Australian mining billionaire Andrew Forrest has continued his land acquisition in Western Australia, purchasing another three cattle stations in the state’s north-west to generate renewable energy.
- Andrew Forrest’s Fortescue Future Industries has purchased three cattle stations in northern WA
- The stations will continue to run stock, and contribute to the production of green energy
- FFI says it is looking at other parts of WA to acquire land for similar projects
Emu Creek Station in the Pilbara and Ella Valla Station in the Gascoyne have recently been sold for undisclosed amounts, with the sale of the Gascoyne’s Yalbago Station currently underway.
The properties were bought by Mr Forrest’s green energy business, Fortescue Future Industries (FFI) as part of plans to decarbonise the mining billionaire’s operations by 2030.
The stations will continue to run cattle to fulfill obligations under the Western Australian Land Administration Act (1997), but the key focus will be on producing renewable energy, according to FFI director-western states Maia Schweizer.

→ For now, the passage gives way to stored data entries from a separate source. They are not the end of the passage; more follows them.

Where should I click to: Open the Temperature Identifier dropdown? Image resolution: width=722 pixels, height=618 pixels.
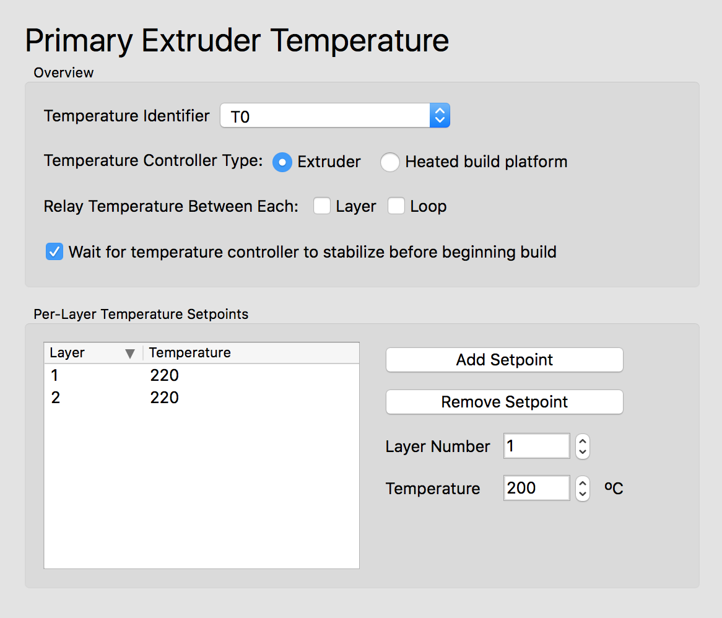pos(334,116)
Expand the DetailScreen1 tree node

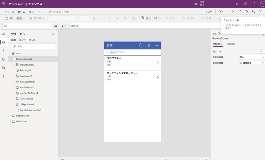coord(10,116)
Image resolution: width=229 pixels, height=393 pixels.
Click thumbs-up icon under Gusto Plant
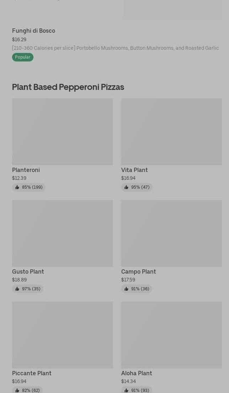point(17,289)
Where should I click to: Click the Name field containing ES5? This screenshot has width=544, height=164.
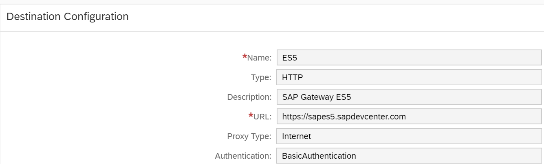click(409, 58)
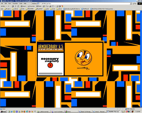142x113 pixels.
Task: Click the Stop loading icon
Action: pyautogui.click(x=13, y=6)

FFI is planning to build a renewable energy hub to power Fortescue Metals Group’s Eliwana iron ore mine, about 170 kilometers west of Emu Creek and Uaroo Stations.

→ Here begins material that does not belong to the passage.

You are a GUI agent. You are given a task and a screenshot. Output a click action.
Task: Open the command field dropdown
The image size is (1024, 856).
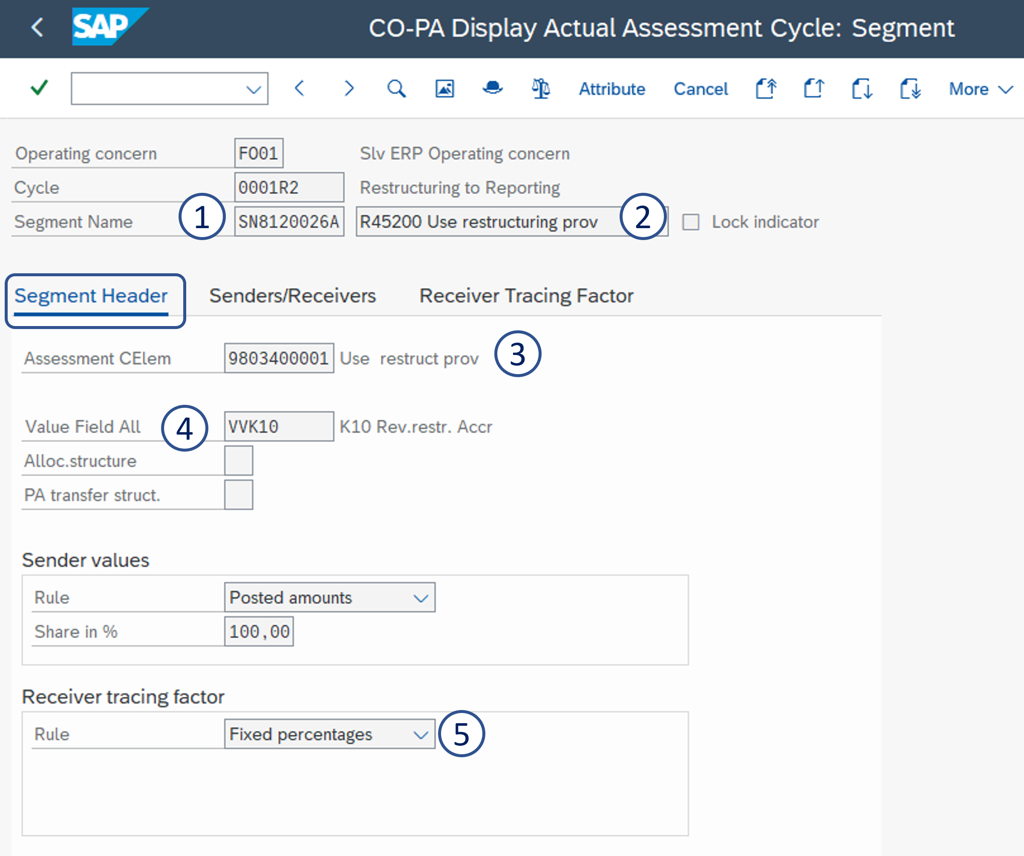tap(253, 89)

The hub would consist of 340 wind turbines alongside solar panels across Emu Creek and Uaroo Stations, in a development envelope of more than 65,000 hectares of land and a disturbance footprint of more than 10,000 hectares.
The wind turbines could be built in areas where cattle grazed, and the solar panels would be installed in less productive parts of the station, Ms Schweizer said.

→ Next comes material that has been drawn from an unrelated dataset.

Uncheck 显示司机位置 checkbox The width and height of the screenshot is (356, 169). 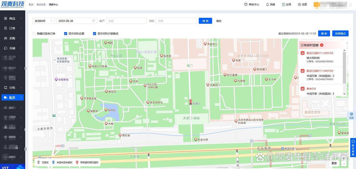click(x=66, y=34)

More than 5 gigawatts of energy is expected to be produced out of the hub — enough to power an entire city.
“What the greater Perth area would be using on a really, really hot day with all of the air conditioning on would be something like the energy that we’d be hoping to generate from this development,” Ms Schweizer said.
Thalanyji native title holders have been in discussion with FFI over the plans, but did not respond to ABC interview requests.
Plans for Ella Valla and Yalbalgo Stations are still to be confirmed, with assessments of solar and wind energy production capacity on site to be undertaken.
“[Ella Valla and Yalbago Stations] are not so much supporting the decarbonisation of FMG, but they could be supporting the export of green energy in some other form, so for example green hydrogen or green ammonia,” Ms Schweizer said.
‘Looking at a number of places’
From Esperance in the south to Onslow in the north, FFI’s quickly expanding footprint is likely to grow.
Ms Schweizer said whether the company’s land acquisition was through the purchase of stations or through “adding value to an ongoing lease”, the company was considering all areas of Western Australia, including offshore.
“There’s not a lot of places in WA that we wouldn’t be looking into.”
Emu Creek’s popular station stay has been closed until further notice.
The ABC approached the former owners of Emu Creek, Ella Valla and Yalbago Stations, but they did not wish to comment on the sales.